Seitenauszug:
======

Barrahead

Anreise und erste Tage

Wieder einmal ist die Abreise chaotisch. Mein Flug wird umgeleitet und verspätet sich. Morgens gegen 4 komme ich endlich nach 36 Stunden Odyssee ohne Gepäck in Kanada an. Die Nacht ist kurz und dann geht es zum „Geburtstag“ in der Nähe. Für die 100 km von Edmonton entfernt brauchen wir nur zweimal abbiegen. Langsam füllt sich der Festplatz mit Wohnmobilen und Zelten. Aus ganz Kanada und den Staaten kommen ca. 80 Personen zusammen, die direkt mit dem Jubilar verwandt sind. Der ist zwar schon verstorben, aber die Feier ist lange geplant und so wird alles ein gemütliches Familientreffen. Für die Kinder gibt es Spiele für alle Altersklassen. Für den Computer interessiert sich niemand. Abends am Lagerfeuer tauscht man die neuesten Informationen aus, wie unter Verwandtschaft üblich. Geraucht wird nicht und harte Getränke sehe ich nicht. Es wird relativ kühl an den Juni/Juli Abenden. Anfang Mai gab es hier noch regelmäßig Nachtfrost und im Oktober kommen die ersten Fröste auch tagsüber. Trotzdem hole ich mir im Gesicht und an den Armen einen Sonnenbrand, weil man das schöne Wetter genießen will.

======

Datensätze:

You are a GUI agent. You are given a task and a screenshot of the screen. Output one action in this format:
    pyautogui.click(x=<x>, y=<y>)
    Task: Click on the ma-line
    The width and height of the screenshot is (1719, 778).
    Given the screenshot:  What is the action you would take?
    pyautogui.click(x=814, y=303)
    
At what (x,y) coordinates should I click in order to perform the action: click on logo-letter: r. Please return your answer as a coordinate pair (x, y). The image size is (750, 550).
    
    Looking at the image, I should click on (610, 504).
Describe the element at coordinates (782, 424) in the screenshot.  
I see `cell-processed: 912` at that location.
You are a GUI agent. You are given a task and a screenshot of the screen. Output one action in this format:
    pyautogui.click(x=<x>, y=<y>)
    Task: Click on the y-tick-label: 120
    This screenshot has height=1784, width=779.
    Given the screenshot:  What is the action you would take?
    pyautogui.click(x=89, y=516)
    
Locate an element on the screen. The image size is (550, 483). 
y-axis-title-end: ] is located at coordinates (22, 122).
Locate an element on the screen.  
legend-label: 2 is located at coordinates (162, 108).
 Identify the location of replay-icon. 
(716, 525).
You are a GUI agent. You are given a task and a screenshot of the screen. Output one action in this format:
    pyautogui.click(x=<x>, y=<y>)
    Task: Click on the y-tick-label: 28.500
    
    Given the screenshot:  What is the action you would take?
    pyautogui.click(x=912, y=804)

======

Arbeitsaufträge:
1. Wie viele Personen kommen laut dem Reisebericht über Kanada zum Familientreffen zusammen?
2. Führe den Reisebericht über Kanada im selben Stil weiter, beginnend nach seinem letzten Satz.
Das Material hat mit dem Reisebericht nichts zu tun.

Lösungen:
1. Etwa 80 Personen, die alle direkt mit dem Jubilar verwandt sind.

2.
Nahezu ganz Alberta ist mit dem Lineal in Quadrate von 1 Meile (1,6 km) eingeteilt. Diese Parzellen wurden günstig an Siedler vergeben um das Land zu bevölkern. Menschen aus allen Ländern strömten um die Jahrhundertwende und in den zwanziger Jahren und nach dem zweiten Weltkrieg hierher. Die Ölförderung ist ein Zusatzverdienst für die Farmer. Sie liegt in den letzten Zügen aber viele Stationen arbeiten noch. Man versucht es mit Wasser in die Bohrlöcher zu bringen um den Rest Öl noch fördern zu können (Fracking). Irgendwann kommt auch mein Gepäck und ich kann nach 4 Tagen neue Unterwäsche anziehen.

Barahead hat circa 8000 Einwohner. Diese Stadt gehört zu den normalen Kleinstädten in Kanada, dabei ist sie Sitz des gleichnamigen County. Es ist Nationalfeiertag. In der Sporthalle sind Hüpfburgen aufgebaut. Im Biergarten gibt es Dosenbier und wir sind die einzigen Gäste. Auch zum abendlichen Feuerwerk finden sich nicht alle Einwohner ein. Es mögen 30-40 Personen mit Kindern sein, die mit uns auf der Tribüne sitzen. Ich bin in Kanada angekommen!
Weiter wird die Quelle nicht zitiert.